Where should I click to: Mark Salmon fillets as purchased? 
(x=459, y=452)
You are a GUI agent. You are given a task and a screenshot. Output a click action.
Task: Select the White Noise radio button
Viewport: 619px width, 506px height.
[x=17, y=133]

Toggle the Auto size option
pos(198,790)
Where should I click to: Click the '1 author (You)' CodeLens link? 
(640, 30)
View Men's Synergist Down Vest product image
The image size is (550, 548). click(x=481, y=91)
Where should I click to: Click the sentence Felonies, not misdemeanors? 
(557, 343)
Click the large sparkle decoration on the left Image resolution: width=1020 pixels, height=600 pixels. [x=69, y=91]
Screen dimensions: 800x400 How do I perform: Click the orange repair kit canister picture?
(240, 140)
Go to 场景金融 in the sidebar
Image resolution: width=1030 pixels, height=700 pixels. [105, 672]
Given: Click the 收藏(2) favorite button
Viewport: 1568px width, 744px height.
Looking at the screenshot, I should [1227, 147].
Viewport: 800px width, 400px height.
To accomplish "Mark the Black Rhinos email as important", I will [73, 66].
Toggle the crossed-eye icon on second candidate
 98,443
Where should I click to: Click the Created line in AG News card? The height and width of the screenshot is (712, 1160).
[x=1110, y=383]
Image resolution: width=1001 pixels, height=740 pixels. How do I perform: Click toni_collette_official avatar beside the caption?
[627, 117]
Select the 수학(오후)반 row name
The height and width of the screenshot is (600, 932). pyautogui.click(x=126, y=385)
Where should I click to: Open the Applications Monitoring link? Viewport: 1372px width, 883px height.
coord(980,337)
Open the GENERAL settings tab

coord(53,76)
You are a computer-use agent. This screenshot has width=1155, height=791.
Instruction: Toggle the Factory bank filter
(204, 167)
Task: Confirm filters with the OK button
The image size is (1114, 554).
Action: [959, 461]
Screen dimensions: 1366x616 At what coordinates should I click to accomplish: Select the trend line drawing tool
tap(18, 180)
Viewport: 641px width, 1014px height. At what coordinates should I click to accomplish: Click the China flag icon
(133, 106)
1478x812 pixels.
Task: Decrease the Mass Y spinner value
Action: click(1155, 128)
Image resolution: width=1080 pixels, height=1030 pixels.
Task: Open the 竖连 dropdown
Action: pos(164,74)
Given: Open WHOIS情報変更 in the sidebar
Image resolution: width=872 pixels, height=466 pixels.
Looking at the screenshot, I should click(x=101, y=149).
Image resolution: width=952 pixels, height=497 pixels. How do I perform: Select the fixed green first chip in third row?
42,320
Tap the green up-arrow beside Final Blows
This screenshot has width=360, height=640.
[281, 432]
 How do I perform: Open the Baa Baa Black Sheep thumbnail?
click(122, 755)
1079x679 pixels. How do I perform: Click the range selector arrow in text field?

= = = =

## YOUR GOAL
Rewrite every line of the material above as a Markdown table with the columns "No." and "Line", numbering the rows in order and leaving out blank lines.

## EXERCISE SOLUTION
| No. | Line |
|---|---|
| 1 | Where should I click to: Mark Salmon fillets as purchased?  |
| 2 | (x=459, y=452) |
| 3 | You are a GUI agent. You are given a task and a screenshot. Output a click action. |
| 4 | Task: Select the White Noise radio button |
| 5 | Viewport: 619px width, 506px height. |
| 6 | [x=17, y=133] |
| 7 | Toggle the Auto size option |
| 8 | pos(198,790) |
| 9 | Where should I click to: Click the '1 author (You)' CodeLens link?  |
| 10 | (640, 30) |
| 11 | View Men's Synergist Down Vest product image |
| 12 | The image size is (550, 548). click(x=481, y=91) |
| 13 | Where should I click to: Click the sentence Felonies, not misdemeanors?  |
| 14 | (557, 343) |
| 15 | Click the large sparkle decoration on the left Image resolution: width=1020 pixels, height=600 pixels. [x=69, y=91] |
| 16 | Screen dimensions: 800x400 How do I perform: Click the orange repair kit canister picture? |
| 17 | (240, 140) |
| 18 | Go to 场景金融 in the sidebar |
| 19 | Image resolution: width=1030 pixels, height=700 pixels. [105, 672] |
| 20 | Given: Click the 收藏(2) favorite button |
| 21 | Viewport: 1568px width, 744px height. |
| 22 | Looking at the screenshot, I should [1227, 147]. |
| 23 | Viewport: 800px width, 400px height. |
| 24 | To accomplish "Mark the Black Rhinos email as important", I will [73, 66]. |
| 25 | Toggle the crossed-eye icon on second candidate |
| 26 |  98,443 |
| 27 | Where should I click to: Click the Created line in AG News card? The height and width of the screenshot is (712, 1160). |
| 28 | [x=1110, y=383] |
| 29 | Image resolution: width=1001 pixels, height=740 pixels. How do I perform: Click toni_collette_official avatar beside the caption? |
| 30 | [627, 117] |
| 31 | Select the 수학(오후)반 row name |
| 32 | The height and width of the screenshot is (600, 932). pyautogui.click(x=126, y=385) |
| 33 | Where should I click to: Open the Applications Monitoring link? Viewport: 1372px width, 883px height. |
| 34 | coord(980,337) |
| 35 | Open the GENERAL settings tab |
| 36 | coord(53,76) |
| 37 | You are a computer-use agent. This screenshot has width=1155, height=791. |
| 38 | Instruction: Toggle the Factory bank filter |
| 39 | (204, 167) |
| 40 | Task: Confirm filters with the OK button |
| 41 | The image size is (1114, 554). |
| 42 | Action: [959, 461] |
| 43 | Screen dimensions: 1366x616 At what coordinates should I click to accomplish: Select the trend line drawing tool |
| 44 | tap(18, 180) |
| 45 | Viewport: 641px width, 1014px height. At what coordinates should I click to accomplish: Click the China flag icon |
| 46 | (133, 106) |
| 47 | 1478x812 pixels. |
| 48 | Task: Decrease the Mass Y spinner value |
| 49 | Action: click(1155, 128) |
| 50 | Image resolution: width=1080 pixels, height=1030 pixels. |
| 51 | Task: Open the 竖连 dropdown |
| 52 | Action: pos(164,74) |
| 53 | Given: Open WHOIS情報変更 in the sidebar |
| 54 | Image resolution: width=872 pixels, height=466 pixels. |
| 55 | Looking at the screenshot, I should click(x=101, y=149). |
| 56 | Image resolution: width=952 pixels, height=497 pixels. How do I perform: Select the fixed green first chip in third row? |
| 57 | 42,320 |
| 58 | Tap the green up-arrow beside Final Blows |
| 59 | This screenshot has width=360, height=640. |
| 60 | [281, 432] |
| 61 |  How do I perform: Open the Baa Baa Black Sheep thumbnail? |
| 62 | click(122, 755) |
| 63 | 1079x679 pixels. How do I perform: Click the range selector arrow in text field? |